**What you are asked to do:**
Where the word "agent" occurs in a line of the data, return the whole line.

** Information shown follows **

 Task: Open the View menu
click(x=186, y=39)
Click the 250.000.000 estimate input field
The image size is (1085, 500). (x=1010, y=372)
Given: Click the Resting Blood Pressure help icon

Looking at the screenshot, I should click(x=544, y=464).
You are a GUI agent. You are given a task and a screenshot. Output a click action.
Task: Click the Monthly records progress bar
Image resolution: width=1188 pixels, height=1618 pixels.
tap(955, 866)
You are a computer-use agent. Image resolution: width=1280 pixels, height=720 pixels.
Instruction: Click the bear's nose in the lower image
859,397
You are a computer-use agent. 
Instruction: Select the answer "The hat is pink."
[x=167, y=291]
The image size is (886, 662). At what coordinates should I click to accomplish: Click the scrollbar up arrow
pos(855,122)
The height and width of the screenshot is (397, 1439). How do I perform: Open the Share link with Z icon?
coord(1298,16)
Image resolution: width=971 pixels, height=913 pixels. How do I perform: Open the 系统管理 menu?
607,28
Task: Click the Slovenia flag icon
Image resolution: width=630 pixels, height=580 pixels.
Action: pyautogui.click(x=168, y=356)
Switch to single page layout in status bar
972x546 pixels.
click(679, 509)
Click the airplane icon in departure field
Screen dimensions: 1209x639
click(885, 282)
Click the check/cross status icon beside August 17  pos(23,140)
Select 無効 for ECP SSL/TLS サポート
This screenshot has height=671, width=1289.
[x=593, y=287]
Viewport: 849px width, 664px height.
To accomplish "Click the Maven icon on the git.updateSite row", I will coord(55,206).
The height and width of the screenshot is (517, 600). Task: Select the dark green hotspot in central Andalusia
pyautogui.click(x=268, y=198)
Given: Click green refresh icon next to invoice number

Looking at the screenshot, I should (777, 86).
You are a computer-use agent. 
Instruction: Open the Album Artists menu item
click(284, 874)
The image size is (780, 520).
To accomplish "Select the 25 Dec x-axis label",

** End of Information shown **

**Solved exercise:**
You are a GUI agent. You are given a task and a screenshot. Output a click action.
You are a computer-use agent. Image resolution: width=1280 pixels, height=720 pixels.
You are a computer-use agent. 
You are a computer-use agent. 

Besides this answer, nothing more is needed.